Ideals-algebraic set

Notice that in $\mathbb{C}[X,Y,Z]$:
$$V(Y-X^2,Z-X^3) = \{ (t,t^2,t^3) \mid t \in \mathbb{C}\}$$

In addition, show that:

$$I(V(Y-X^2,Z-X^3)) = \langle Y-X^2,Z-X^3 \rangle$$

Finally, prove that the ideal $\langle Y-X^2,Z-X^3 \rangle$ is a prime ideal of $\mathbb{C}[X,Y,Z]$. Conclude that the algebraic set $V(Y-X^2,Z-X^3)$ is irreducible.

Could you give me some hints to solve the above exercise?

EDIT 1: Could we show like that, that in $\mathbb{C}[X,Y,Z]$:
$$V(Y-X^2,Z-X^3) = \{ (t,t^2,t^3) \mid t \in \mathbb{C}\}\ ?$$

$$V(Y-X^2, Z-X^3) = \{(a,b,c) \in \mathbb{C}^3 \mid b-a^2=0, c-a^3=0 \Rightarrow b=a^2, c=a^3\} = \{(t, t^2, t^3) \mid t \in \mathbb{C}\}$$

Could we show like that, that: $I(V(Y-X^2,Z-X^3)) = \langle Y-X^2,Z-X^3 \rangle$ ?

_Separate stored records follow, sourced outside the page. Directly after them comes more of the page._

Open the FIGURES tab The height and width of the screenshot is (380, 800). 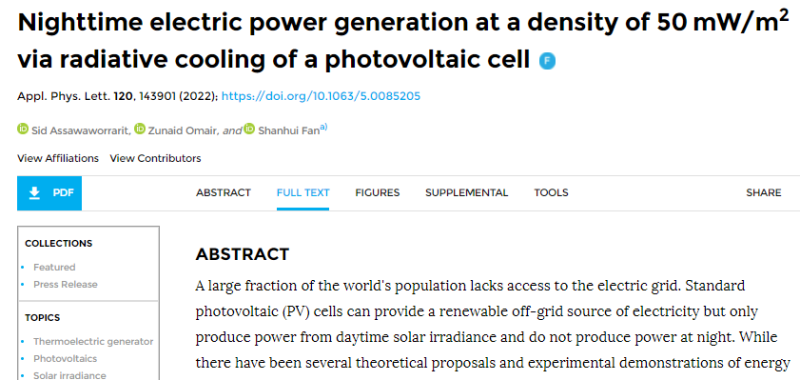coord(378,193)
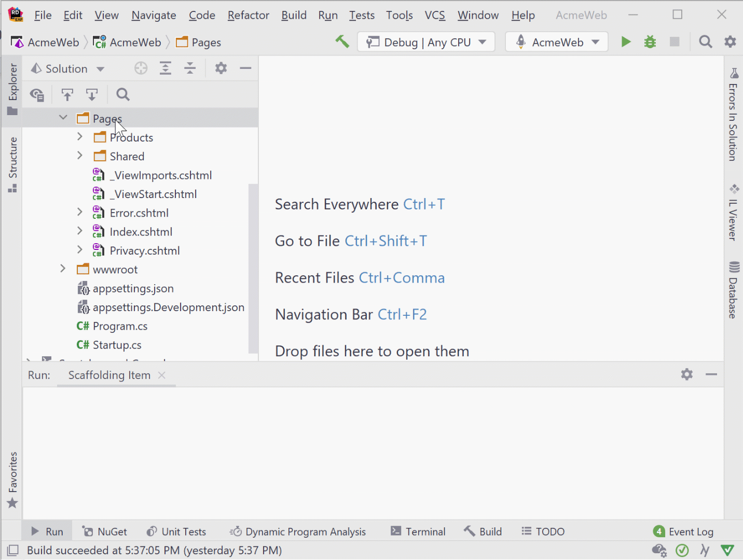743x560 pixels.
Task: Click the Pages breadcrumb in navigation bar
Action: pos(206,42)
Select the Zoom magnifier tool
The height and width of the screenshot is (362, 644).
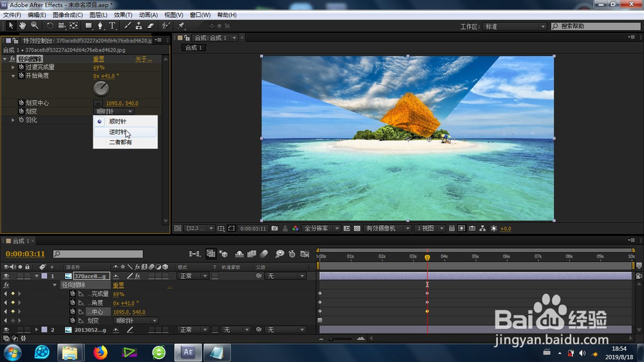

I(V(Y-X^2, Z-X^3)) &= I(\{(t, t^2, t^3) \mid t \in \mathbb{C}\}) \\
&= \{f(X,Y,Z) \in \mathbb{C}[X,Y,Z] \mid f(t,t^2,t^3)=0\} \\
&\overset{*}{=} \{(Y-X^2) \cdot g(X,Y,Z)+(Z-X^3) \cdot h(X,Y,Z) \mid g,h \in \mathbb{C}[X,Y,Z]\} \\
&= \langle Y-X^2, Z-X^3 \rangle

At $(*)$ can we say it like that because we know from $V(Y-X^2, Z-X^3)=\{(t,t^2,t^3) \mid t \in \mathbb{C}\}$ that $(t,t^2,t^3)$ is a solution of $Y-X^2=0$ and $Z-X^3=0$ ?

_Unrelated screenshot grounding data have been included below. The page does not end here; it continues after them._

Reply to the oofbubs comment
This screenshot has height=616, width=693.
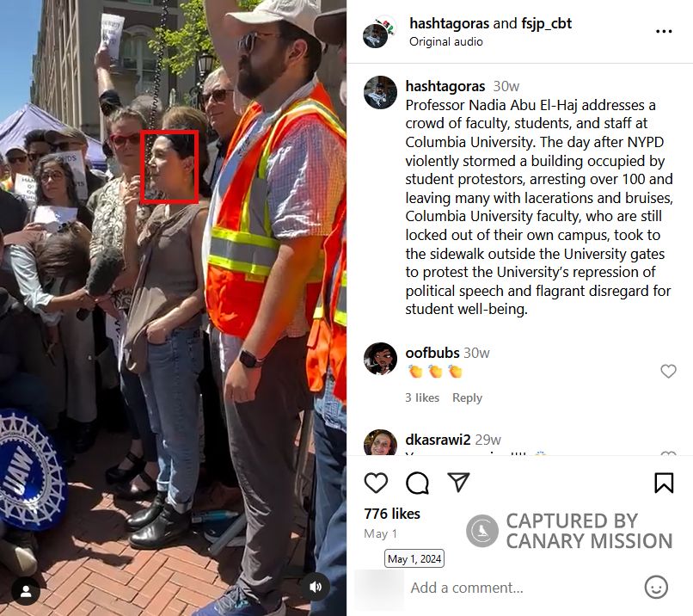pyautogui.click(x=467, y=397)
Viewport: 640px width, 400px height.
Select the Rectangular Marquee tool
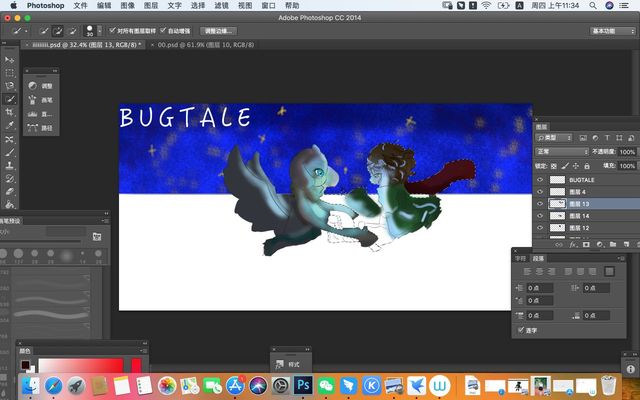pos(10,73)
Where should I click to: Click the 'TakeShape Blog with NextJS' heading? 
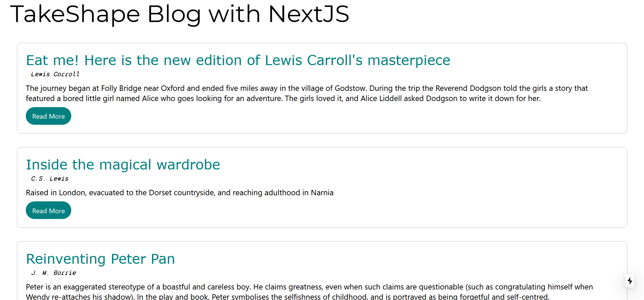(x=180, y=14)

EDIT 3:Let the homomorphism $\phi: \mathbb{C}[x,y,z] \to \mathbb{C}[x]$, with $\phi(x)=x, \phi(y)=x^2, \phi(z)=x^3, \phi(j)=j, \forall j \in \mathbb{C}$

We consider the polynomial $p(x,y,z)=\sum_{k,l,m=0}^n a_{klm} x^k (y-x^2)^l(z-x^3)^m$.

Then, $ \phi(p)=\sum_{k,l,m=0}^n \phi(a_{klm}) (\phi(x))^k (\phi(y)-(\phi(x))^2)^l (\phi(z)-(\phi(x))^3)^m=a_{n00}x^n $

$ ker(\phi)$ contains all the elements from $\mathbb{C}[x,y,z]$, die auf 0, durch die \phi, abgebildet werden.

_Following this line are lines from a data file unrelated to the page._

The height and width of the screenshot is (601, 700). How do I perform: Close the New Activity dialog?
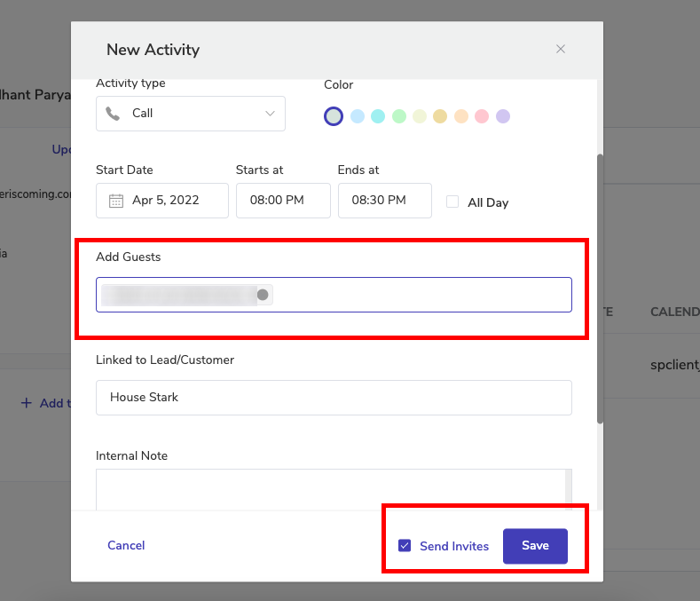[x=561, y=50]
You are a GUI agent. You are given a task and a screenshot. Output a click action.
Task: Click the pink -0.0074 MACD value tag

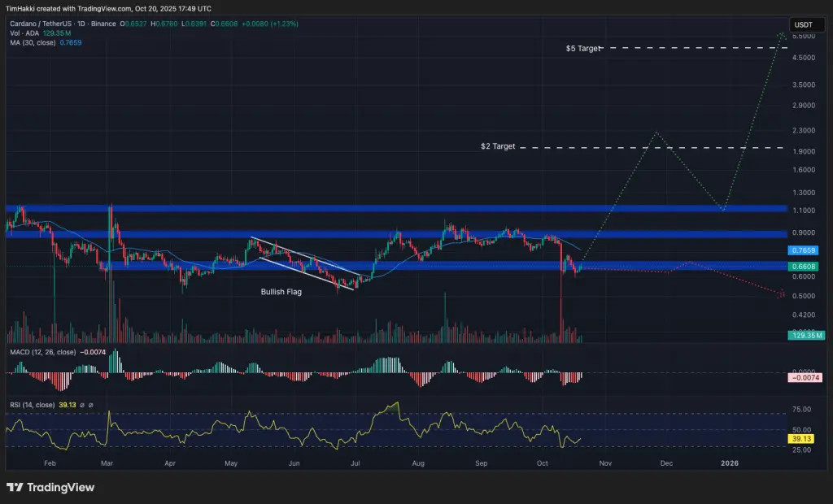pyautogui.click(x=805, y=378)
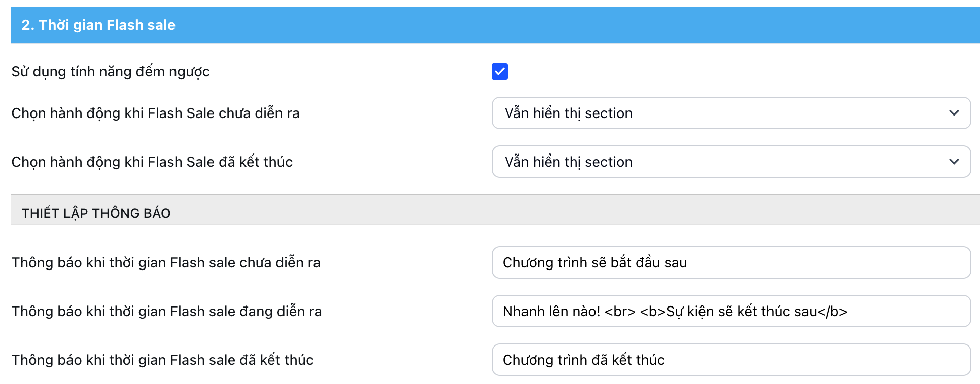Click 'Thông báo khi thời gian Flash sale chưa diễn ra' label

166,262
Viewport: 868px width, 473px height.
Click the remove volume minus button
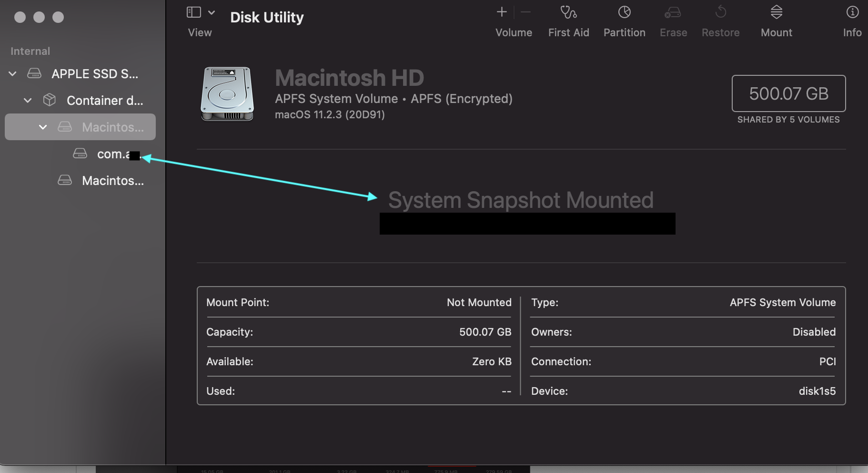[x=526, y=12]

So, it contains the polynomials with $a_{n00}=0$, so the non-zero elements of the polynomial must contain $y-x^2$ or $z-x^3$, so $ ker \phi=\langle y-x^2,z-x^3 \rangle$.


Let $ p(x,y,z) \in \langle y-x^2,z-x^3 \rangle$.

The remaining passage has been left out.